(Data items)
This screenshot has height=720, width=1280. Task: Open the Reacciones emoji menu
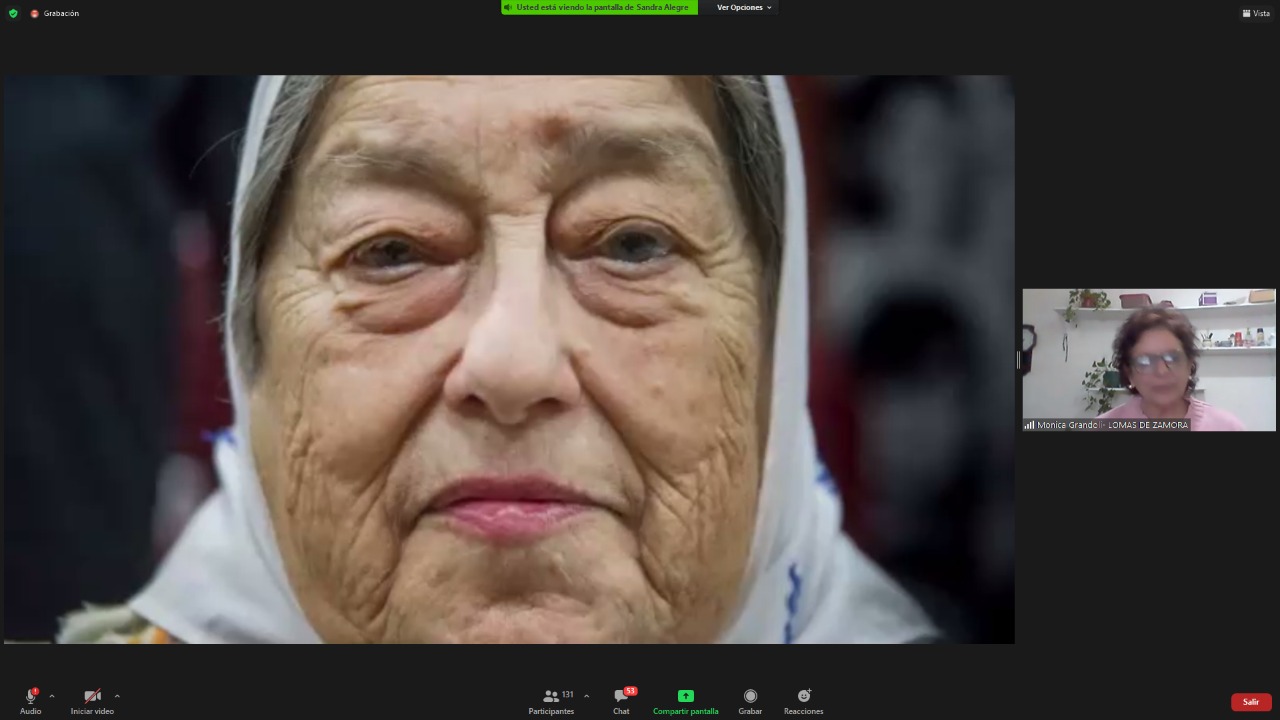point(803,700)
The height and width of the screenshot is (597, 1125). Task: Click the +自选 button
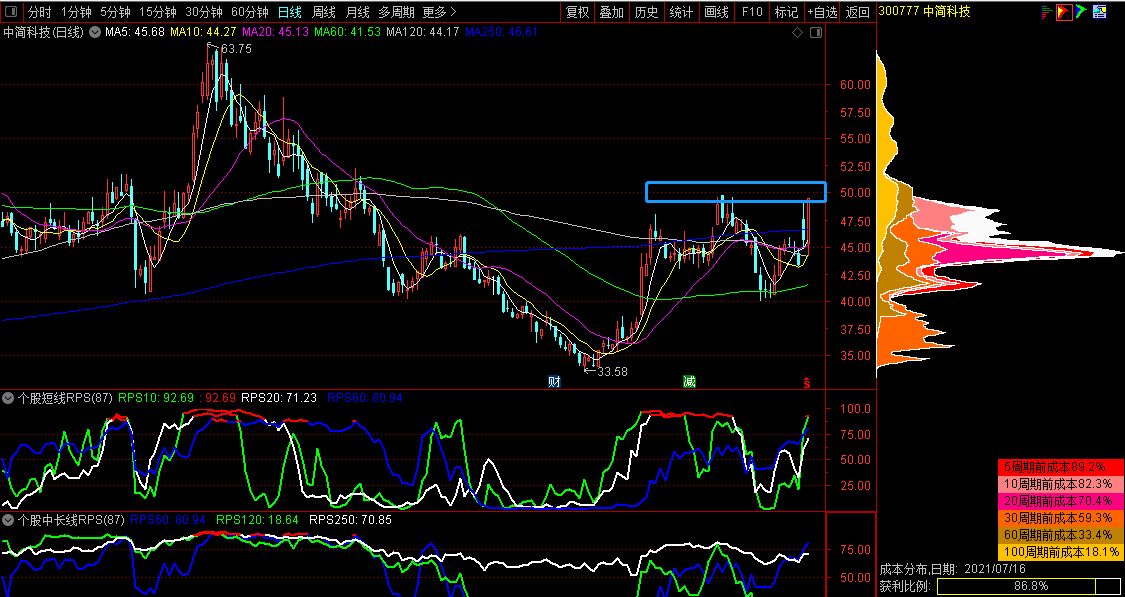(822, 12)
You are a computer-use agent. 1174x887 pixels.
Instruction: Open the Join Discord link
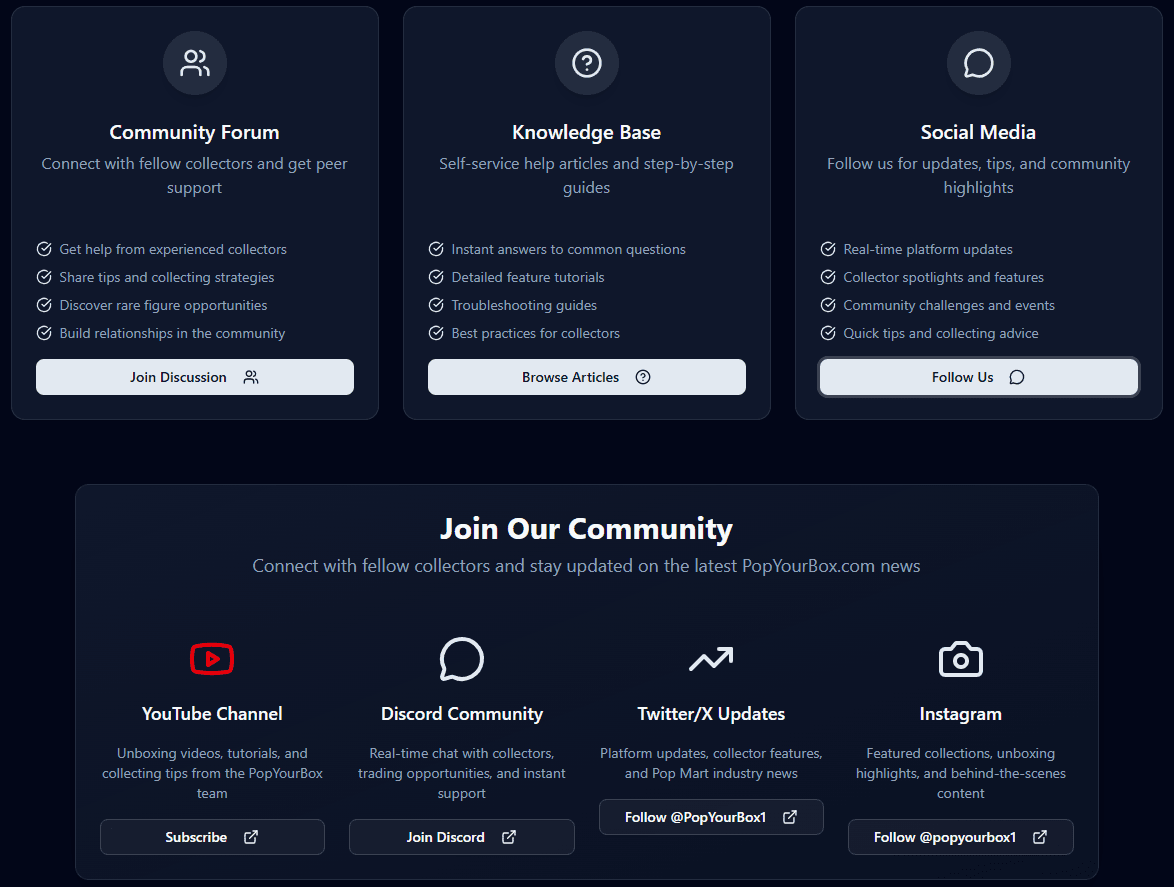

What the exercise asks —
Reproduce every line of the records above verbatim, leaving out the pictures.

Answer to the task —
This screenshot has height=720, width=1280. Task: Open the Reacciones emoji menu
point(803,700)
The height and width of the screenshot is (597, 1125). Task: Click the +自选 button
(822, 12)
You are a computer-use agent. 1174x887 pixels.
Instruction: Open the Join Discord link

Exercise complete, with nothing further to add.